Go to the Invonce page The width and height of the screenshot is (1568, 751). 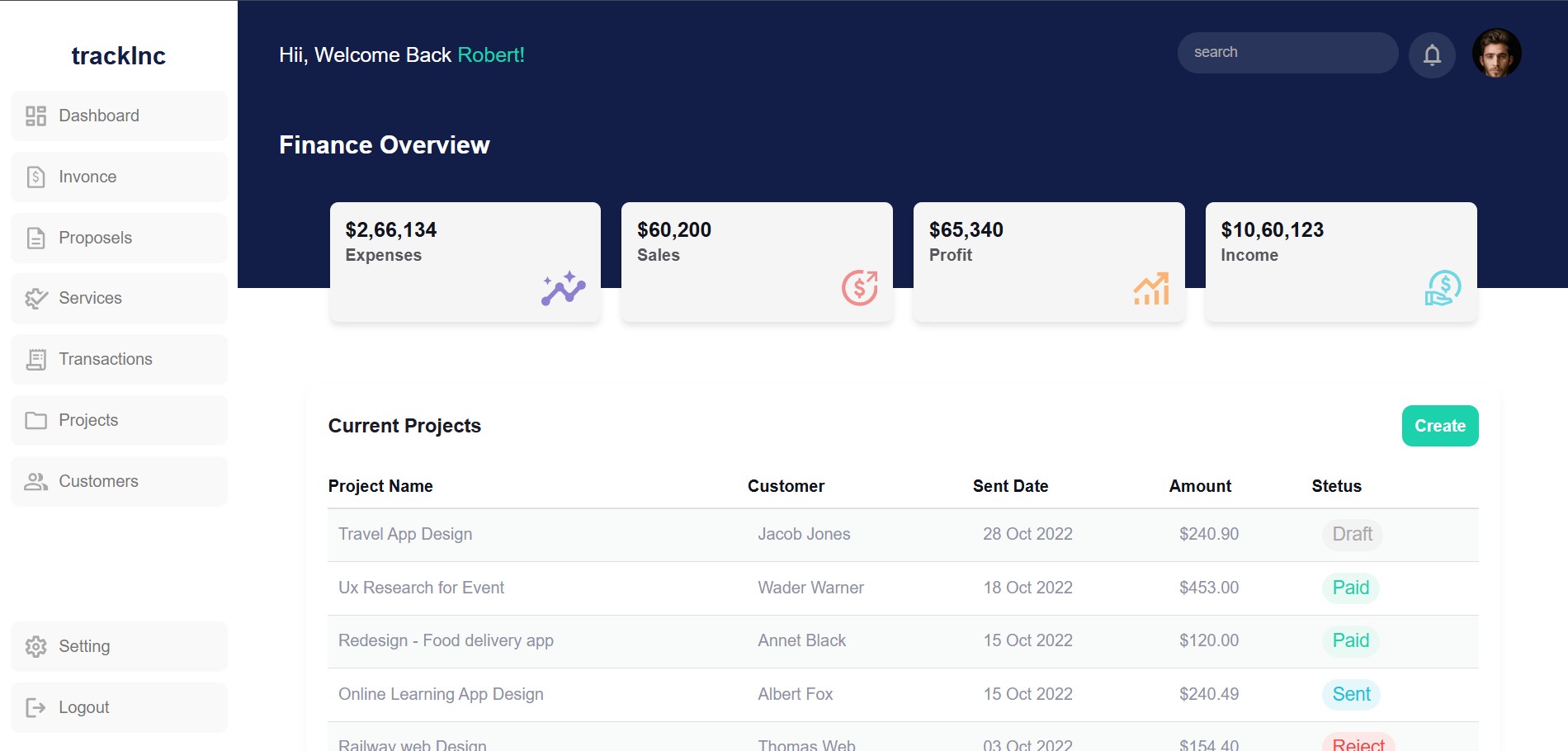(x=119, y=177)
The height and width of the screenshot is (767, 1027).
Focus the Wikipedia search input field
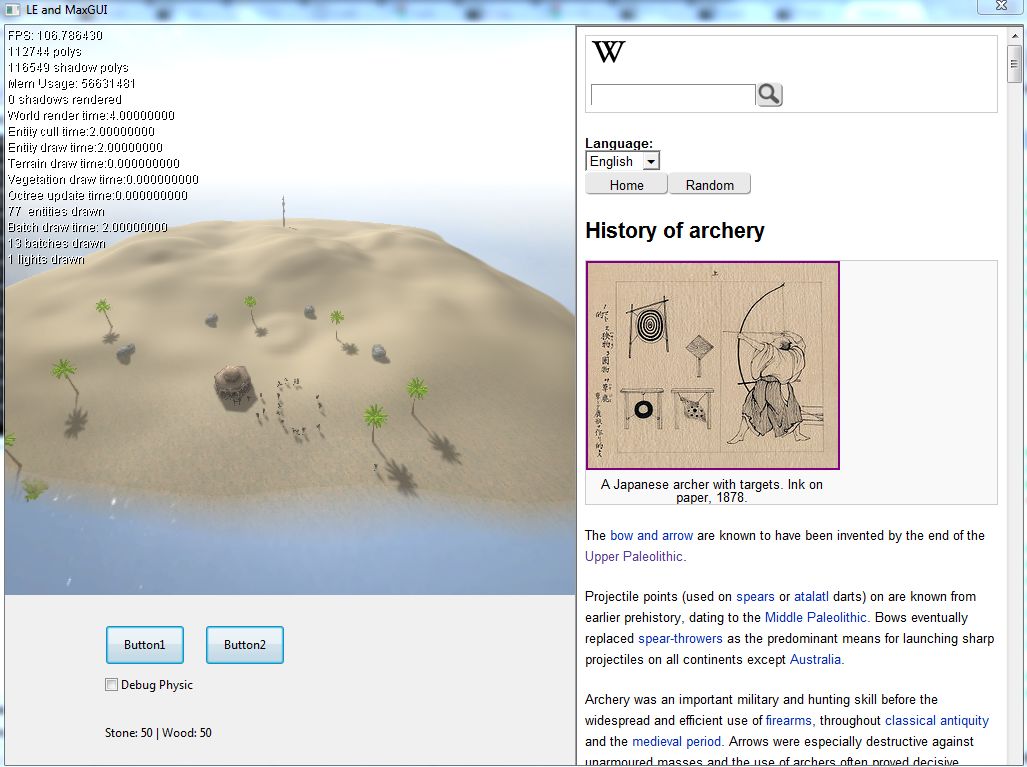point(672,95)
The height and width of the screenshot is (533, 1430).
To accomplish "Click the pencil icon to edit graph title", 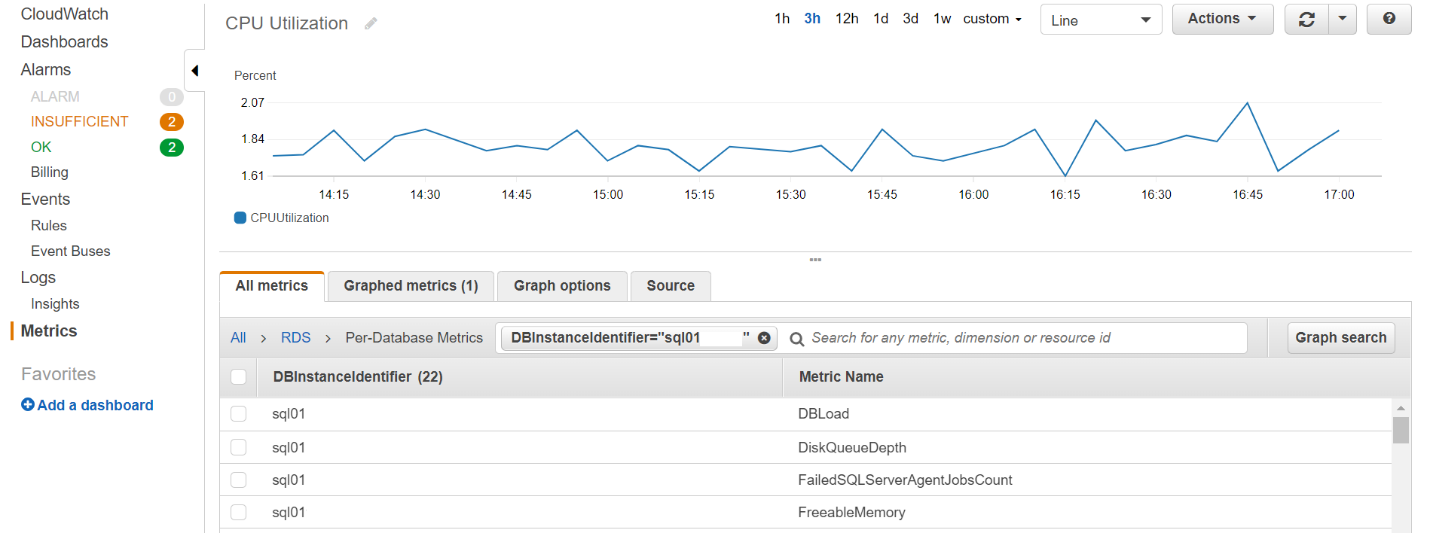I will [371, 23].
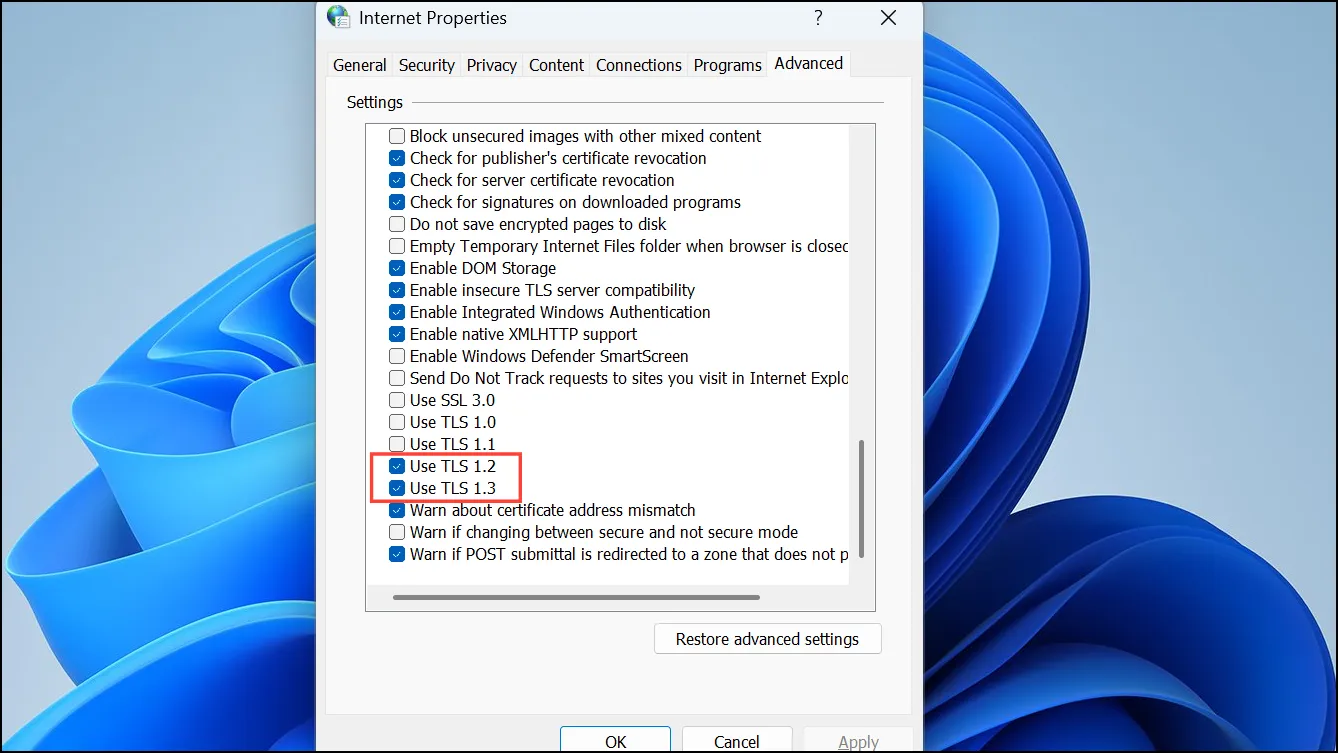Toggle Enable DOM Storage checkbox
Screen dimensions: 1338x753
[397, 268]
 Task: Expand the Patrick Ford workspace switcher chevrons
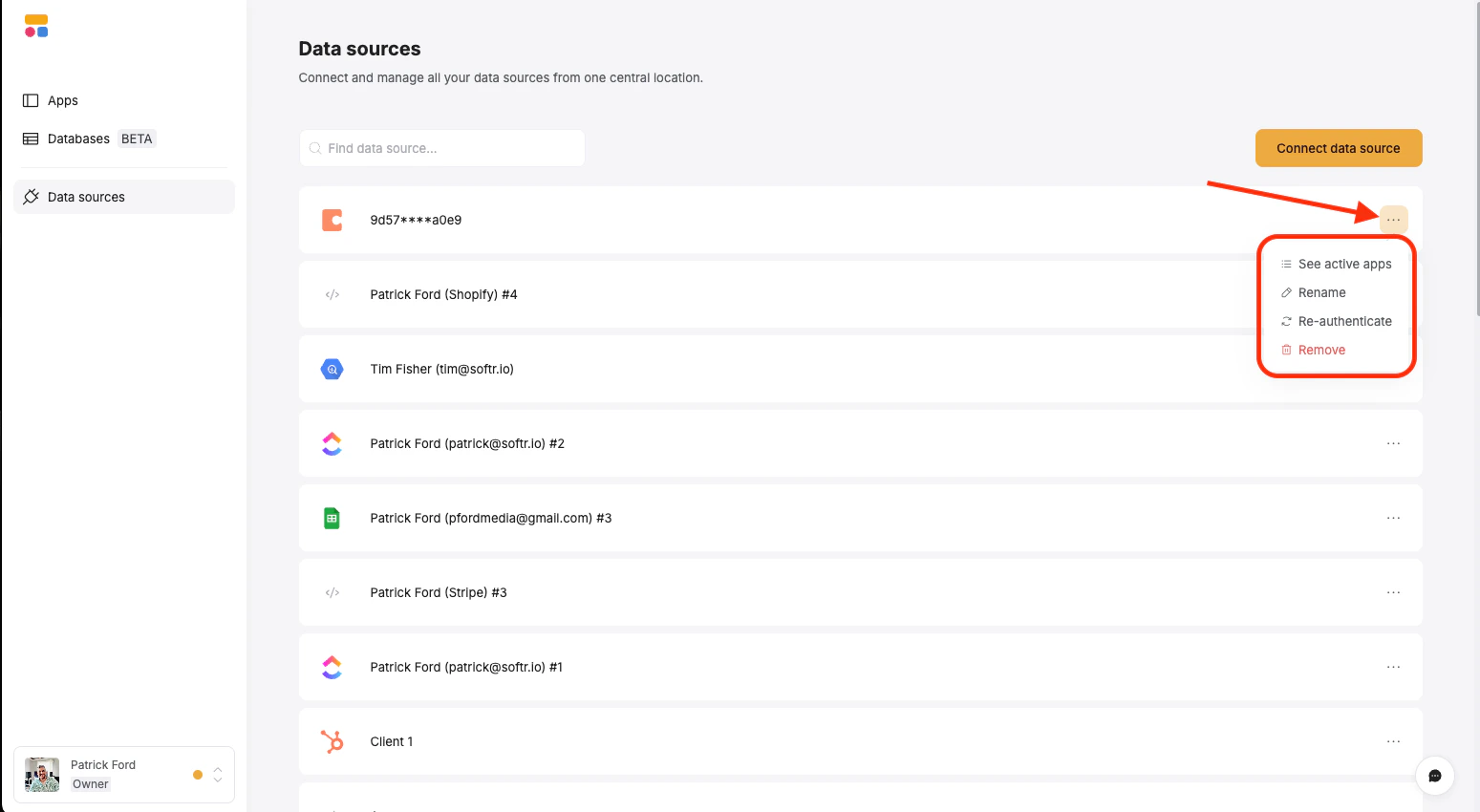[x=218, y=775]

• • • • • • •

§ TASK DIRECTIONS: Repeat verbatim the lines from the one with "Task: Expand the" through the end of the listing above. Include both ends, add nothing, and exclude the pictures.

§ ANSWER TO THIS EXERCISE:
 Task: Expand the Patrick Ford workspace switcher chevrons
[x=218, y=775]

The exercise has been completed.